EXERCISE: Write out each line exactly, starting with the one containing "Screen dimensions: 1489x812" and stopping after the last line of the listing below.

RECORD EXCERPTS:
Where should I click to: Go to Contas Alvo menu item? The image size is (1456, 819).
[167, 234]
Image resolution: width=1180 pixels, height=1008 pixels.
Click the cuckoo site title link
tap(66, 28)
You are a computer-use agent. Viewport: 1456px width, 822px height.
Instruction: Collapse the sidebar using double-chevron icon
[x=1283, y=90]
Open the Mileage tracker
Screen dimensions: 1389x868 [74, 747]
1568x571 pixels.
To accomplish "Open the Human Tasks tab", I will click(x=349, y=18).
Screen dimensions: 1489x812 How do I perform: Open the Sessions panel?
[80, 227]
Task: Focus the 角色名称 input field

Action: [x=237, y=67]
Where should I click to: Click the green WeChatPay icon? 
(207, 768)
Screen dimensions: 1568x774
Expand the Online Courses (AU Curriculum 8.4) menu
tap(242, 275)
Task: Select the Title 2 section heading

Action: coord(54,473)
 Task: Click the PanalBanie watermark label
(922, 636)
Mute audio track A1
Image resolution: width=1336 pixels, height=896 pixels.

ANSWER:
Screen dimensions: 1489x812 How do I perform: Open the Sessions panel?
[80, 227]
Task: Focus the 角色名称 input field

Action: [x=237, y=67]
Where should I click to: Click the green WeChatPay icon? 
(207, 768)
Screen dimensions: 1568x774
Expand the Online Courses (AU Curriculum 8.4) menu
tap(242, 275)
Task: Select the Title 2 section heading

Action: coord(54,473)
 Task: Click the PanalBanie watermark label
(922, 636)
Mute audio track A1
Image resolution: width=1336 pixels, height=896 pixels.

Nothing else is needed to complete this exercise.